Ini merupakan hadits hasan yang diriwayatkan oleh at-Thobarani dalam al-Ausath dan al-Hakim dalam Musnadnya dari Ummul Mu’minin, Ummu Salamah RA.
i9I
Hikmah Dibalik Dalil-dalil Mengenai Hubungan
al-Qur’an dengan Ali dan Hubungan Ali dengan al-Qur’an
Hikmahnya yaitu bahwa Imam Ali Karromallahu Wajhahu membantu masing-masing dari dua kholifah, Abu Bakar RA dan Utsman RA, perihal al-Qur’an dan penulisannya dalam mushaf. Hikmah ini sebagai tambahan atas dalil-dalil yang telah lewat.
i9I
Penutup
Mungkin bagi kita untuk menyimpulkan dari pembahasan seputar mushaf al-Qur’an pada masa-masa awwal sebagai berikut:
Al-Qur’an ditulis dalam lampiran-lampiran dan mushaf-mushaf dalam tiga fase dibawah ini:
Pertama: Mushaf di masa Rasulullah SAW sesuai dengan keterangan sebelumnya dalam kitab ini dari banyak dalil dan argumen serta melalui pendektean Rasulullah SAW atas penulisannya dari para pembesar shahabat radliaullahu ‘anhum yang diketuai oleh Zaid bin Tsabit, orang yang menulis al-Qur’an setelah talaqqi terakhir.
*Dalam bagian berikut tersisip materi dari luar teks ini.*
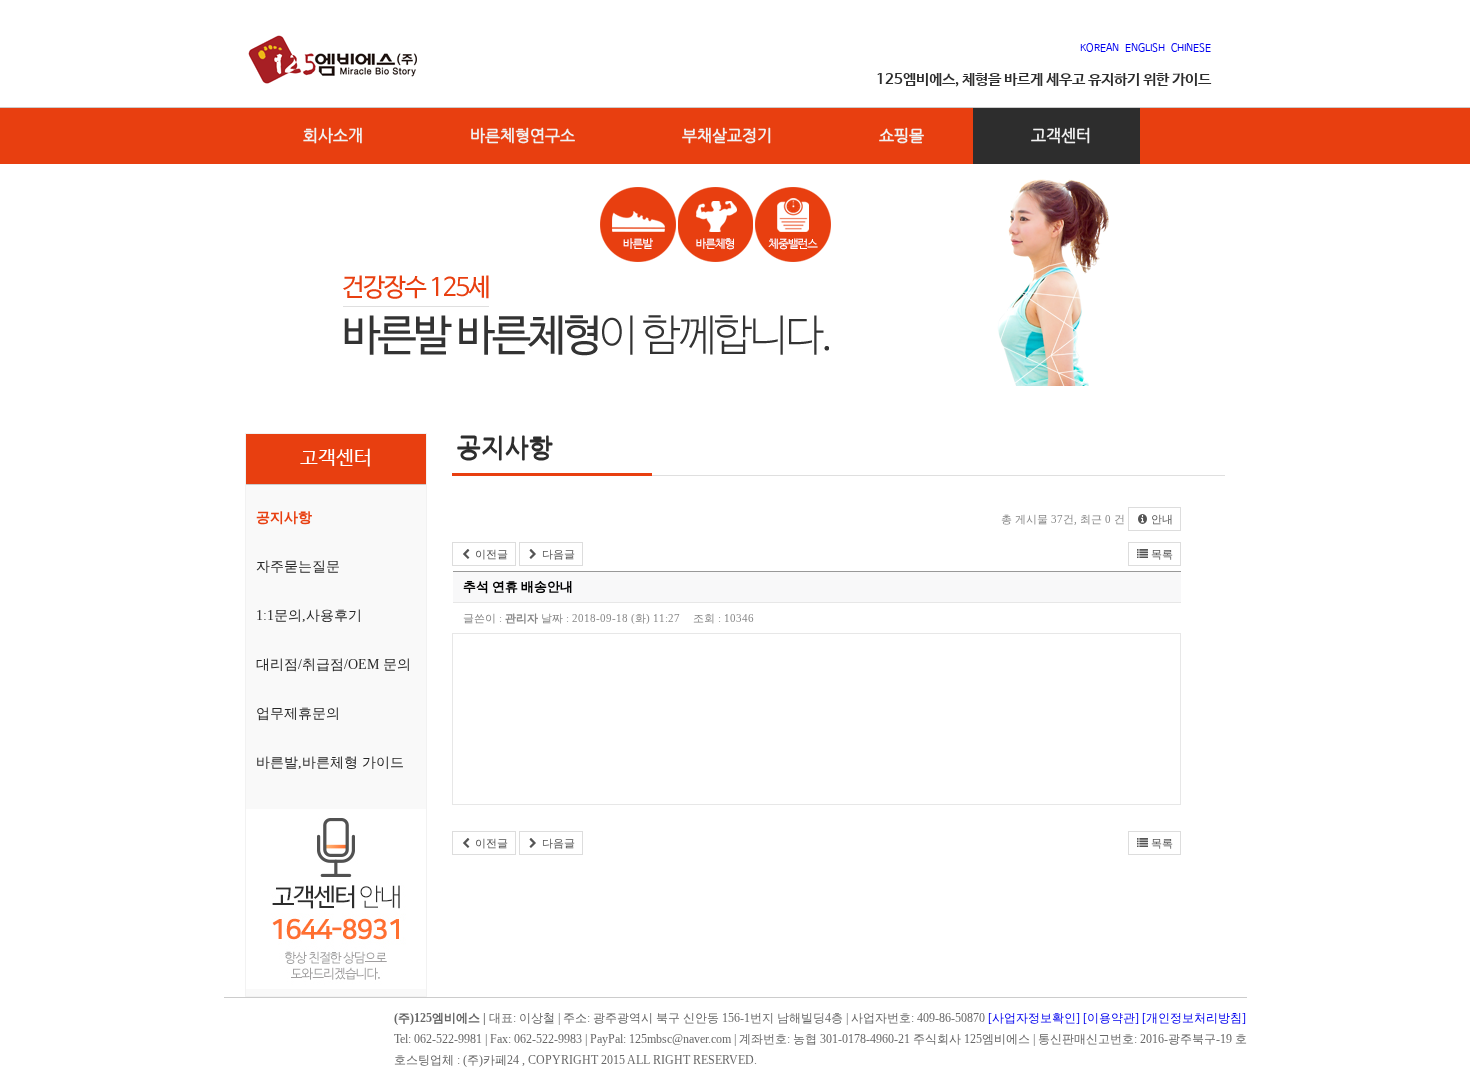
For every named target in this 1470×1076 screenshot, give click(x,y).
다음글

Ini adalah mushaf pertama dengan model penulisan dan bentuknya ditulis dalam riqo’ seperti dalam riwayat al-Hakim dan lainnya. Sedangkan tafsir riqo’ telah lewat bahwa riqo’,bentuk jamak dari ruq’ah dan ruq’ah ialah sepotong dari kertas atau kulit.
Dari penamaan mushaf ini, bisa diambil faidah dari hadits-hadits yang telah lewat, termasuknya apa yang ada dalam judul berupa ahadits shorihah fil maudlu' (hadits-hadits shorih sesuai tema)”. Allah berfirman:
إِنَّا نَحْنُ نَزَّلْنَا الذِّكْرَ وَإِنَّا لَهُ لَحَافِظُونَ [الحجر: 9]
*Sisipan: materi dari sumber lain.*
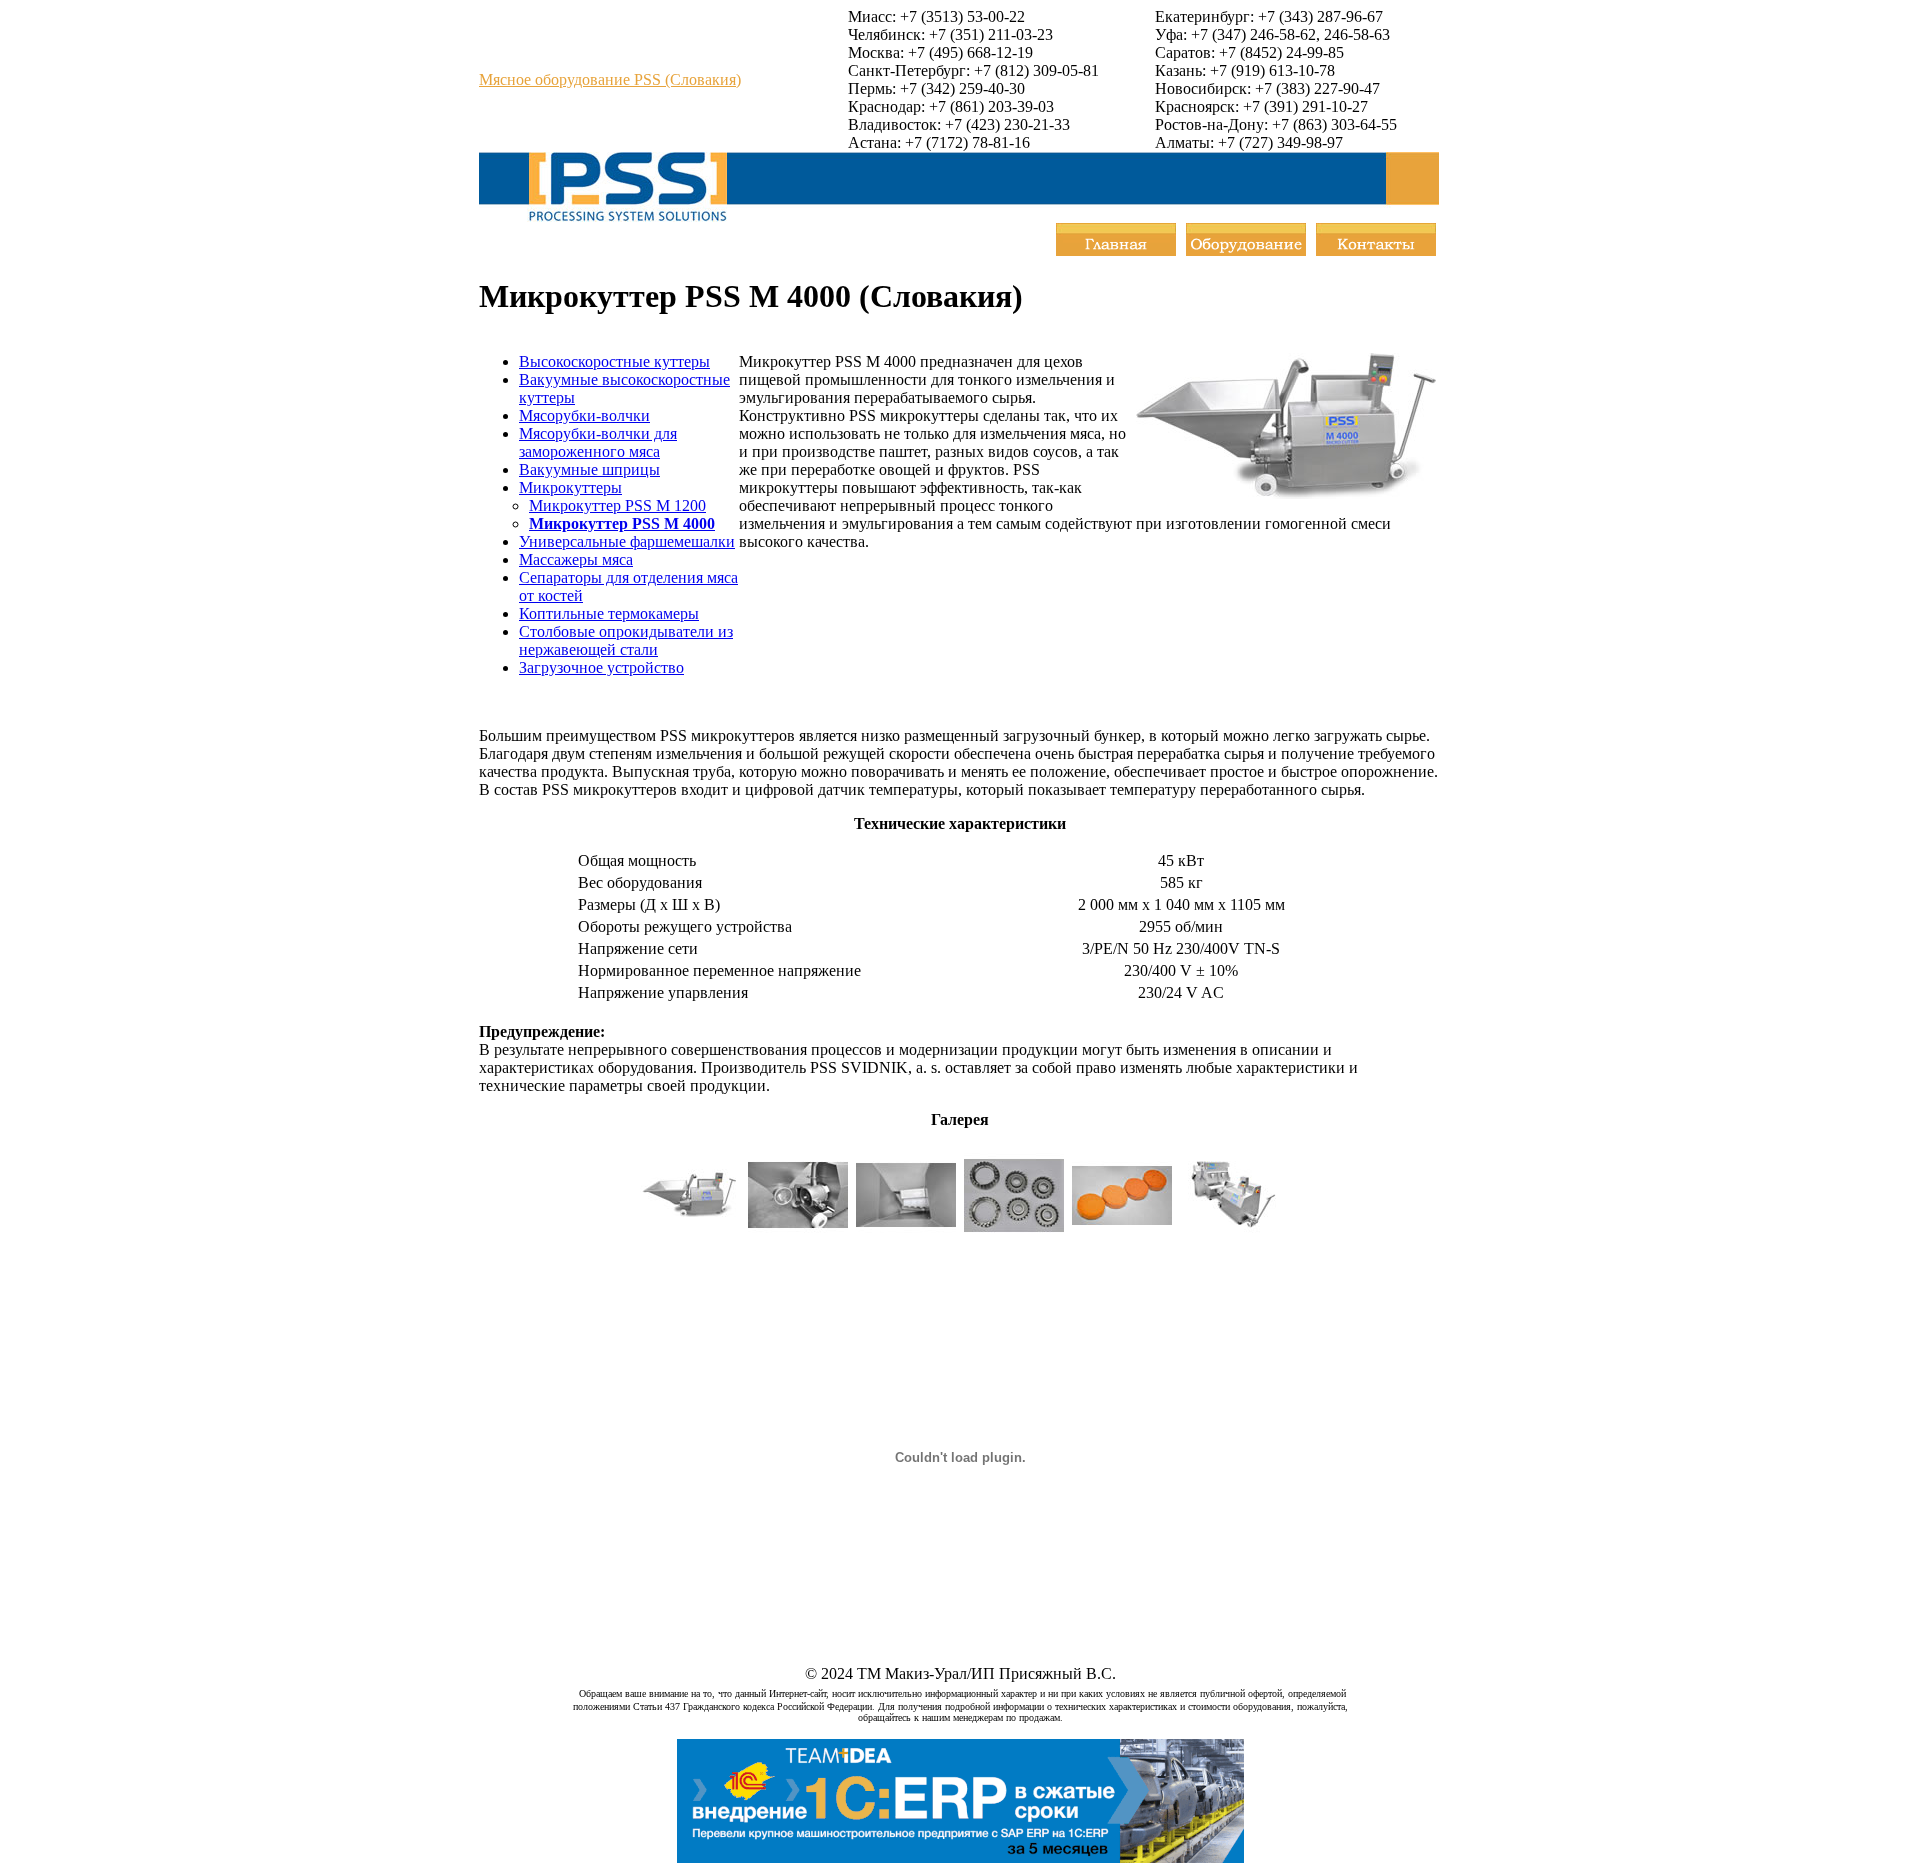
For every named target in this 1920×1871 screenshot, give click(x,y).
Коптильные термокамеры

”Sesungguhnya kami-lah yang menurunkan al-Qur’an, dan sesungguhnya kami benar-benar memeliharanya.” (QS. Al-Hijr: 9)
Disini redaksinya menggunakan shuhuf namun pada hakikatnya yang dikehendaki ialah mushaf.
Kedua: Mushaf dimasa khalifah Abu Bakar RA. Pada masa ini tidak ada perbedaan dengan mushaf yang pertama mengenahi ke-Qur’anannya. Tetapi ada sedikit segi perbedaannya yaitu tulisannya lebih jelas, bentuknya lebih besar, dan ditambahi dengan artistik yang indah sehingga bisa dijuluki dengan fanniyah (mengandung kesenian yang tinggi) dengan tujuan untuk meluaskan penyebaran Al-Qur’an yang ada diantara dua sampul atau dua papan.
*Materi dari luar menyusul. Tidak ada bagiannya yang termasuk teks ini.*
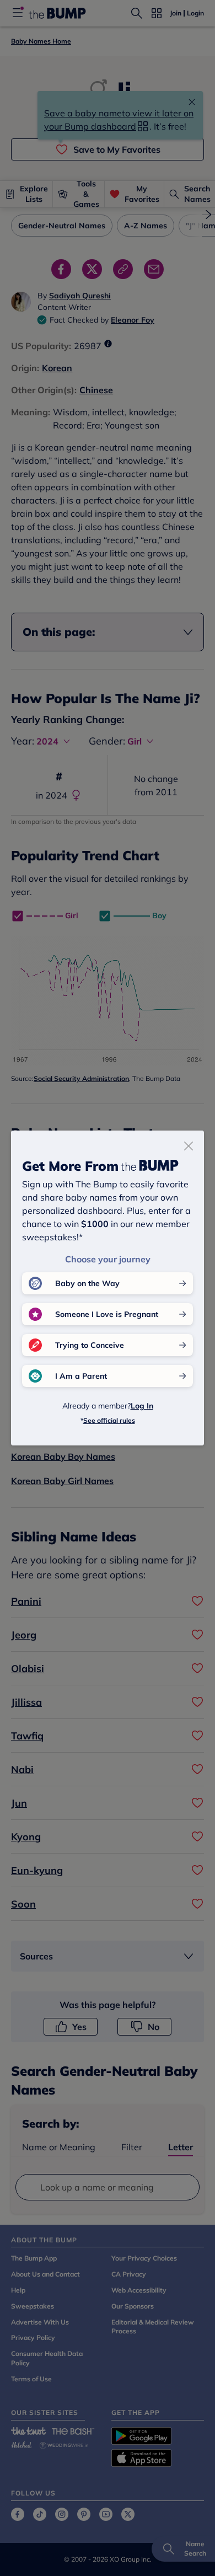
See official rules (109, 1420)
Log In (142, 1406)
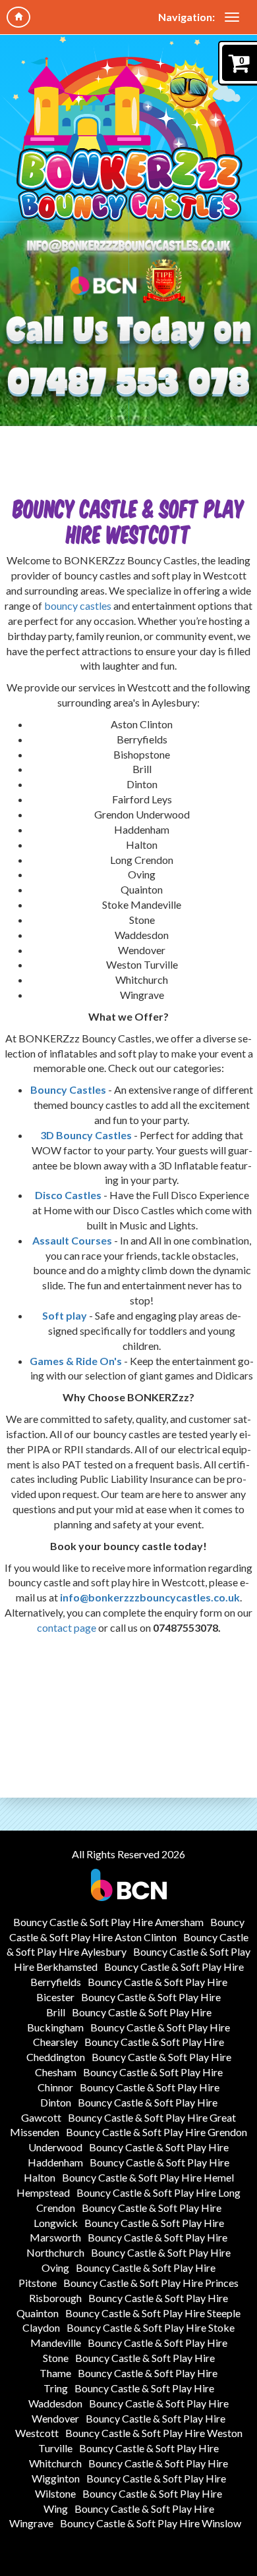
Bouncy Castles (68, 1089)
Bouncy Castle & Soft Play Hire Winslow (150, 2523)
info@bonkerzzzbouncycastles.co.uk (150, 1597)
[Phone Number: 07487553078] (128, 383)
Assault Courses (73, 1240)
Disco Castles (68, 1195)
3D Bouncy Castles (86, 1135)
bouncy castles (78, 605)
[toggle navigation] (231, 17)
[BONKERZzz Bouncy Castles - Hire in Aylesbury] (128, 140)
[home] (18, 17)
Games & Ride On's (76, 1361)
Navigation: (186, 17)
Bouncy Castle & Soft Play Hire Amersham (108, 1922)
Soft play (65, 1315)
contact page (66, 1627)
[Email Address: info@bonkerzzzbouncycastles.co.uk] (128, 246)
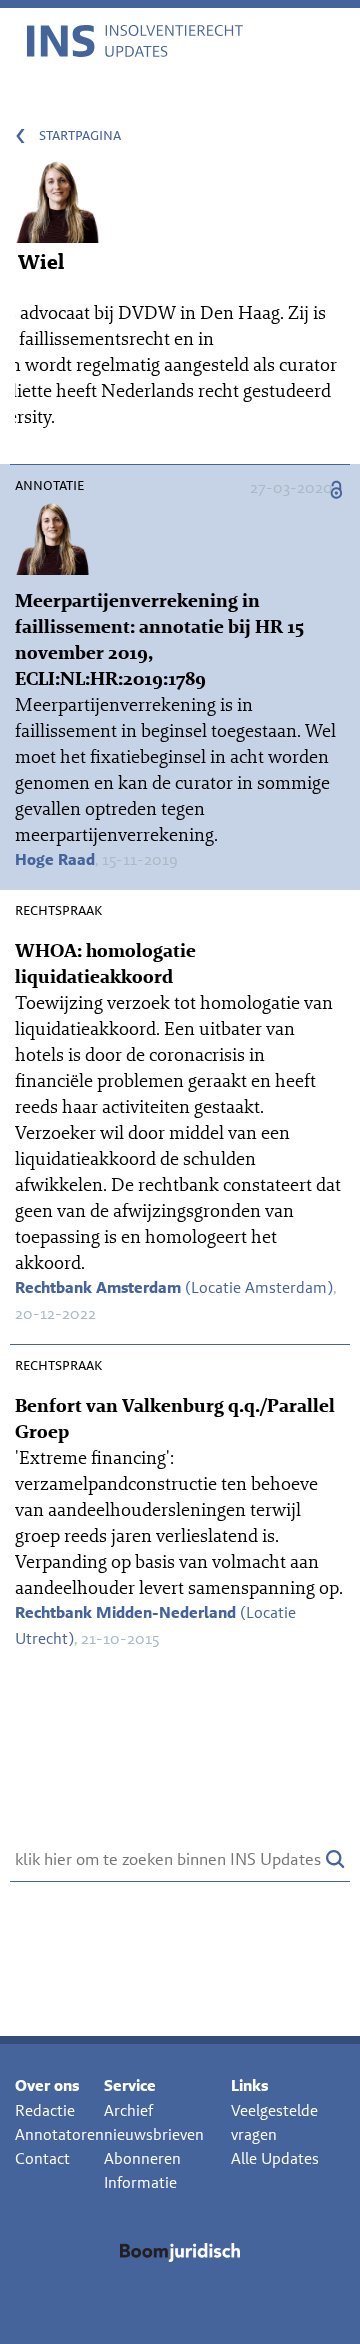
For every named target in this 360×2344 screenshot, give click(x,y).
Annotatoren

Ketiga: Mushaf pada masa Utsman RA. Mushaf ini ditulis dengan tinta khusus dalam menyalinnya dan dinamakan dengan Mushaf Utsmani.
Ketiga mushaf di atas tidak keluar dari mainstream huruf sab’ah. Karena Rasulullah SAW telah mendoktrin para shahabatnya agar tidak melewati huruf sab’ah tersebut. Mustahil mereka melakukan hal itu. Bagaimana tidak! sedangkan Rasulullah SAW bersabda:
تَركْتُكُمْ الْمَحَجَّة البَيْضاء ، لَيْلُهَا كَنَهَارِها.
“Telah aku tinggalkan kepada kalian mahajjah baidlo’ (jalan yang terang), malam sama jelasnya seperti siangnya.”
Lalu apakah termasuk mahajjah baidlo, ketika Rasulullah SAW wafat namun al-Qur’an masih tercecer dalam aqtab, aktaf dan seterusnya yang dipegangi oleh sebagian orang.
Berilah kami kesempatan untuk mengatakan bahwa tidak mungkin, baik menurut dalil rasio maupun nash shohih, al-Qur’an al-Karim ditulis dalam aqtab, aktaf, bebatuan, sa’af dan lain-lain dan tentunya dengan bebagai macam sifat yang disebutkan oleh mereka yang menyetujui riwayat tersebut.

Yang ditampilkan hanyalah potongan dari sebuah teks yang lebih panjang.